Rule Proposal for TDA

So William Kassouf and his antics at this years WSOP brings forth an opportunity to do something really good for the game of poker. Clearly, many of the floor staff had a tough time dealing with this unique individual and found themselves unclear on exactly what rules he was breaking. It just seemed like he had to be breaking some kind of rule right?

The thing is, every time we saw an argument between Kassouf and the floor staff, Kassouf put forth a winning argument that he wasn’t breaking any rules. This put the floor staff in a tough spot. Clearly it seemed like he was being annoying and disruptive and we saw clear evidence that he was totally wasting time in certain spots with no intention to call. The combination of overly aggressive “speech play” as well as the excessive tanking and time wasting, can both be covered with the following rule:

“If the Tournament Director deems a player to be disruptive to the game either by their behavior or slow pace of play, the TD reserves the right to issue a penalty after a warning has been given.”

Any player who decides to flirt with the line puts themselves in a position where they could be penalized and that is based solely on the discretion of the floor staff. This certainly gives a TD lots of power over controlling unique situations and doesn’t back them into a corner where they end up arguing over rules that may not be totally applicable to the situation.

What I like most about this phrasing is not simply that it punishes excessive behavior, but more importantly this rule alone can powerfully address the detrimental issue poker faces today: excessive tanking and stalling.

If a player is habitually taking far more time than the rest of his opponents, the floor may issue him a warning that if his pace of play doesn’t speed up, that may result in a one round penalty. This would apply at all stages of the tournament, including, most importantly, around the bubble and in spots where there is a significant pay jump.
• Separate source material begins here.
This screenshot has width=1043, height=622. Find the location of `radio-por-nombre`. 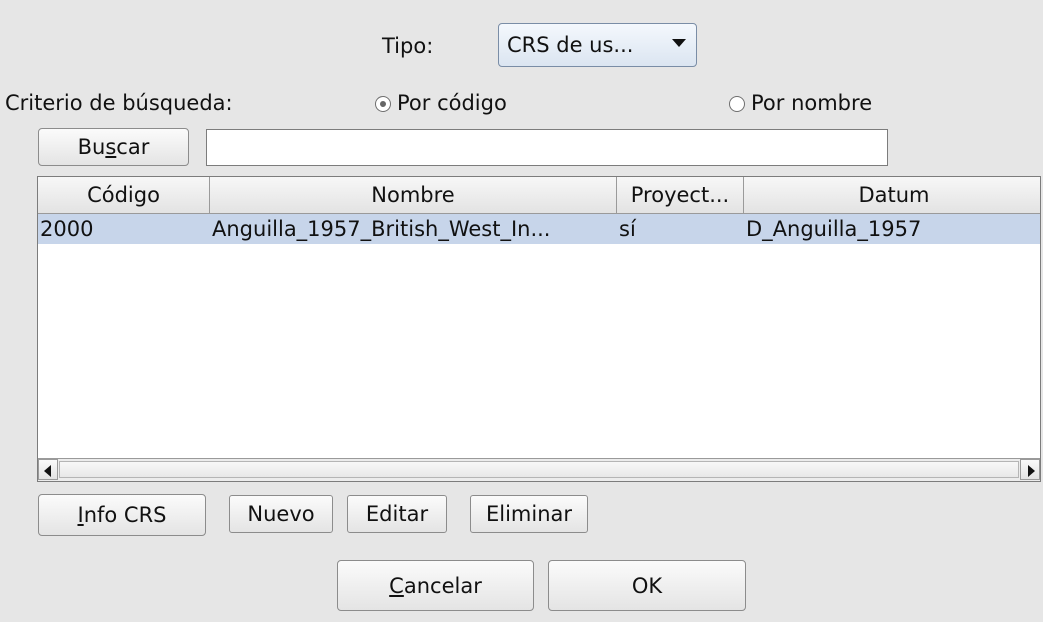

Once a player is given a warning, and this should happen only when it becomes clear this player is wasting time, it’s upon him to adjust his play accordingly or face the repercussions of his disruptive actions. Excessive and intrusive banter is disruptive. Habitual tanking and stalling is disruptive. This rule would help tournament directors make sure that the playing experience for everyone in their tournament is enjoyable and played at an acceptable pace.